REY & SYANIN - PART 16

3.6K 430 53
                                    

Malam ini, Syanin tidak bisa tidur karena matanya perih sehabis menangis. Tadi sepanjang pulang dari rumah Rey, ia menangis. Untung saja di rumahnya sedang tidak ada orang, jadi ia tidak perlu membuat alasan mengapa ia menangis.

Syanin adalah tipikal orang yang tidak ingin diketahui orang kalau ia lagi bersedih, makanya kalau menangis ia selalu diam-diam.

Di dalam kamar, dengan pintu terkunci rapat. Biasanya hanya ada satu orang yang tahu jika Syanin sedang bersedih, orang itu adalah Rey. Tapi, kali ini malah orang itu yang jadi penyebab kesedihan Syanin. Orang itu sangat menyakitinya kali ini.

Mulai sekarang, Syanin bertekad pada dirinya sendiri untuk tidak terlalu bergantung pada Rey.

Biasanya, apa-apa minta bantuan Rey. Sekarang, biarlah Rey menjadi sahabat yang biasa saja, tidak perlu selalu ia minta bantuan lagi. Kasihan hatinya jika harus terus dekat dengan Rey, otomatis ia akan makin berharap. Padahal, ia tahu harapannya tidak mungkin terwujud.

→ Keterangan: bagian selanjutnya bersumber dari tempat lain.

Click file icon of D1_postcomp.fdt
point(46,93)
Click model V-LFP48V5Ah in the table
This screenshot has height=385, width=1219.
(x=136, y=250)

Tentu saja, Rey tetap sahabatnya. Syanin tidak akan pernah mengusir laki-laki itu dari hidupnya sejahat apapun dia, hanya saja Syanin perlu sedikit memberi jarak. Lagi pula, jika Syanin terus menerus ada di dekat laki-laki itu, akan membuatnya terganggu untuk dekat dengan perempuan lain.

Berjam-jam Syanin mencoba untuk tidur, masih tetap tidak bisa.

Akhirnya, ia tenggelam dengan pikirannya sendiri, memikirkan bagaimana nasibnya jika tidak ada Rey yang selalu ia andalkan. Sedangkan teman-temannya pun masih tidak mau menegurnya, jika teman-temannya tahu masalah malam ini, pasti mereka akan semakin marah dengan Syanin.

Setelah capek dengan pikirannya, Syanin kemudian tertidur dengan sendirinya.

***

"Kak, bangun." Mamanya memasuki kamar Syanin, membuka gorden kamar bernuansa putih itu.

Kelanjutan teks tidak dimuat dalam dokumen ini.